[Author Prev][Author Next][Thread Prev][Thread Next][Author Index][Thread Index]
[tor-bugs] #6064 [Metrics Website]: Bridge usage statistics on metrics website are broken
#6064: Bridge usage statistics on metrics website are broken
-----------------------------+----------------------------------------------
Reporter: karsten | Owner: karsten
Type: defect | Status: new
Priority: major | Milestone:
Component: Metrics Website | Version:
Keywords: | Parent:
Points: | Actualpoints:
-----------------------------+----------------------------------------------
The graph on [https://metrics.torproject.org/users.html#bridge-users
bridge users from all countries] recently went up from 10,000 to 50,000.
There was no event that could explain this increase, so I looked for a
possible bug.
Here's the bug: when we aggregate bridge users per day, we write single
observations to a file with lines like this:
{{{
bridge,date,time,??,a1,a2,...,all
0007BC3A0CFC768DB2FA1E3EB6FB4ABF4EBE2D13,2012-05-24,07:12:18,NA,1.12,NA,...,30.55
}}}
In the next step we aggregate these lines by summing up all observations
of a given day.
Turns out the file with single observations was truncated and we didn't
notice. When adding lines to that file, it is read to memory, new
observations are added, and the file is written to disk. The file is
always kept ordered by bridge fingerprint. Here's the distribution of
bridge fingerprints in the file:
{{{
0 24567
1 24623
2 11687
3 1526
4 1124
5 825
6 1352
7 1422
8 1271
9 1287
A 1336
B 1048
C 1525
D 1227
E 1497
F 994
}}}
We would expect roughly the same number of bridges in each bucket.

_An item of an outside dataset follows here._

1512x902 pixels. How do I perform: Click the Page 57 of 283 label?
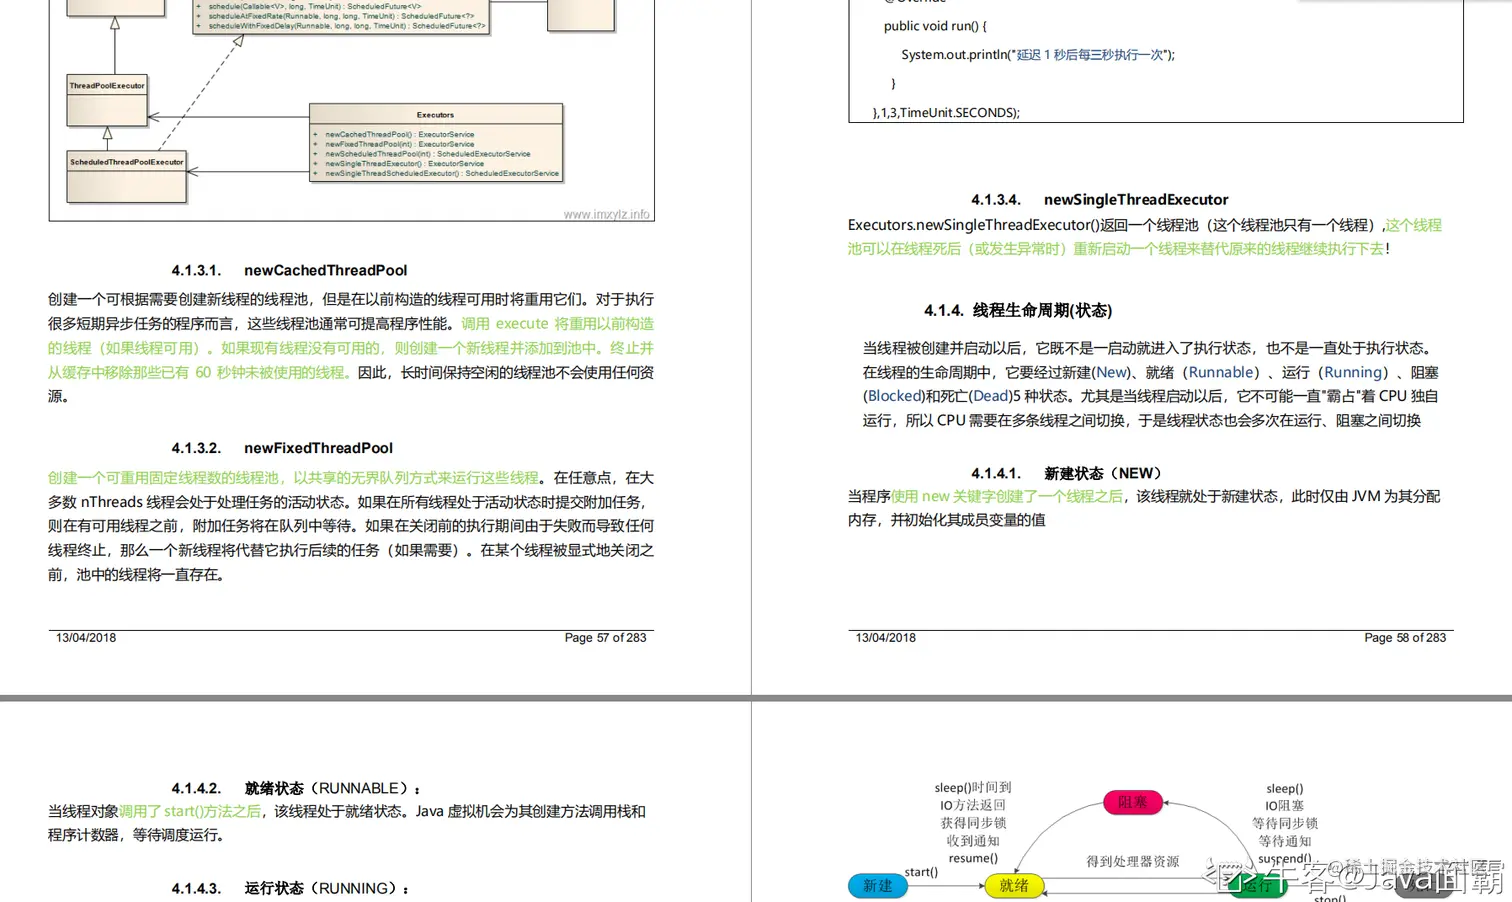[605, 637]
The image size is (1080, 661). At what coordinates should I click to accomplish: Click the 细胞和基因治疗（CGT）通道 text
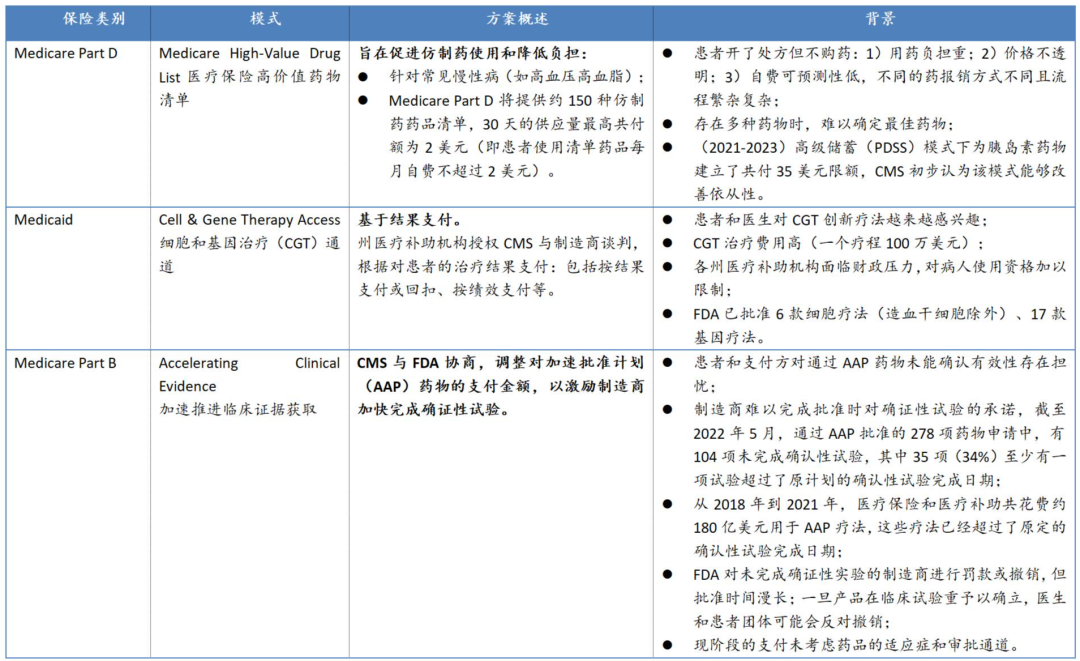[x=249, y=243]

Looks
like the file was truncated after writing half of the fingerprints
starting with 2. This could have happened due to Java running out of
memory, the server being restarted while writing the file, etc.
The quick fix is to aggregate bridge usage statistics again and replace
the single-observations file on yatei. I'm going to do that now.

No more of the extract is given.